Okay, “Death Ray” is very cheesy… The effects are terrible, the plot– based on the story by Tong Enzheng — is wildly convoluted, and it really reminds me a lot of the 1950s American sci-fi films.  With more awesome Hawaiian strings on the score.

But it’s also earnest, and a really interesting slice of Reform & Opening Up China. At its core is the duelling lust & hate for the West…  shots of the futuristic and desirous overseas American life, which is ruined only by the evil Americans who live there.  (I remember experiencing the same duality as a schoolboy in England: all of my classmates were obsessed with America, but hated Americans.  I guess we all experience this everywhere…)

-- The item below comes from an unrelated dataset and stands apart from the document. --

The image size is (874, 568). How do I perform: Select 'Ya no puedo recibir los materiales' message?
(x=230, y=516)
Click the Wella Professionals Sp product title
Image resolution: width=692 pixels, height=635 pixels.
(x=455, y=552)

And then there’s the dancing, the glorious ballroom dancing!  It was all the craze in the mainland at the time, so there’s a great extended (8 minutes or so?) scene, which is set in a ballroom dancing party.  Not much point to the scene, except to watch (and study) the moves.  If you haven’t already, don’t miss Ginger Huang’s wonderful article from The World of Chinese magazine about “The Last 30 Years of Dancing in China.”  Not only is she a great writer, it’s a fascinating story.  (Executions for holding dance parties…  and more.)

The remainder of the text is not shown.